Striking images give us body knowledge, knowledge not just in our minds but what we feel in the finite body which responds to the rain and sun, the kiss and the rumble. Imagery I think is best when it makes us feel our creatureliness. The body reminds us we’re not immortal even while the mind dreams and dreams that we are. In a world where the Internet is always on and we can endlessly stream stuff into our phones, that tingling scariness that a good poem gives us ignites our sense of human frailty and ultimately what matters.”
&
“Finding what will suffice—as Stevens says—that’s why we write, to bridge the gaps, to understand, to open up what seems closed on us. When I’m trying to understand what the poem might be trying to show me or when I’m trying to work my way toward a discovery by writing the poem (or what I hope will be a poem), I feel my way in—through the “meaning” of the words (and the metaphors buried in their etymologies) but also by how the words sound. I often tell my students to think about the sound they feel the line needs, go after the sound, instead of trying to paraphrase some idea they have or event they’ve experienced. Sometimes the only way to peel things back is to create a feeling through a metaphor and to find the metaphor by going after the sound: the rhyme of Dickinson’s winter afternoons and cathedral tunes….

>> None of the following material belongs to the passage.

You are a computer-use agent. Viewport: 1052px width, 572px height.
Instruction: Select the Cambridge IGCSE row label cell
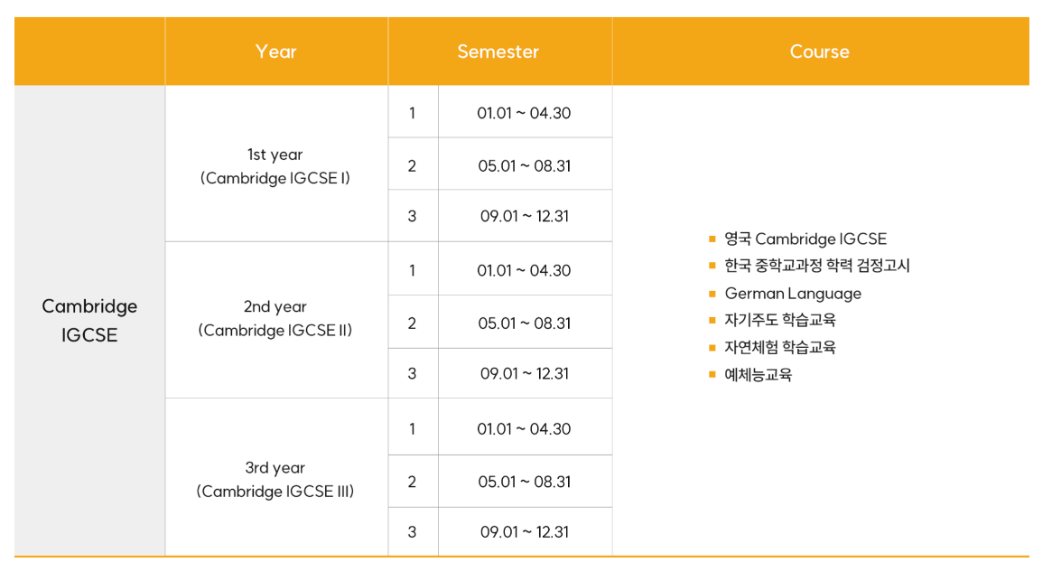point(89,320)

When kids are learning language around the time they’re two or three years old, they go through a stage called over-generalization (it’s handy to be married to a linguist as I am) where they might call any four-legged creature a doggy, or any round disk a moon. They discover likeness, and in a sense toddlers go through the same process our very ancient ancestors went through when they began to create human language. And that’s how we create and adapt new words all the time—like the buttons on a cell phone when we’re just touching a flat screen.”
Source: “The Mountains and the Swamp: An Interview with Michelle Boisseau” by R.T. Smith
Poets, please send us your best poems. Please take the tops of our heads off and lodge your image and metaphor in our gray and white matter. Every poet and editor and reader deserves this form of love via metaphorical violence, it’s true, but our readers, editors and contest judge Cass Donish are especially deserving this year. Give it to us good, please!
FAQS:
Q: What is it?
A: A single-poem contest in the name of poet Michelle Boisseau, a beloved professor to the founders of Bear Review and several of our journal’s early editors. The winner will receive $500.00, publication and designation as prize-winner in the Spring issue of Bear Review, a blurb from our judge, and an interview with an editor to also appear in the Spring issue.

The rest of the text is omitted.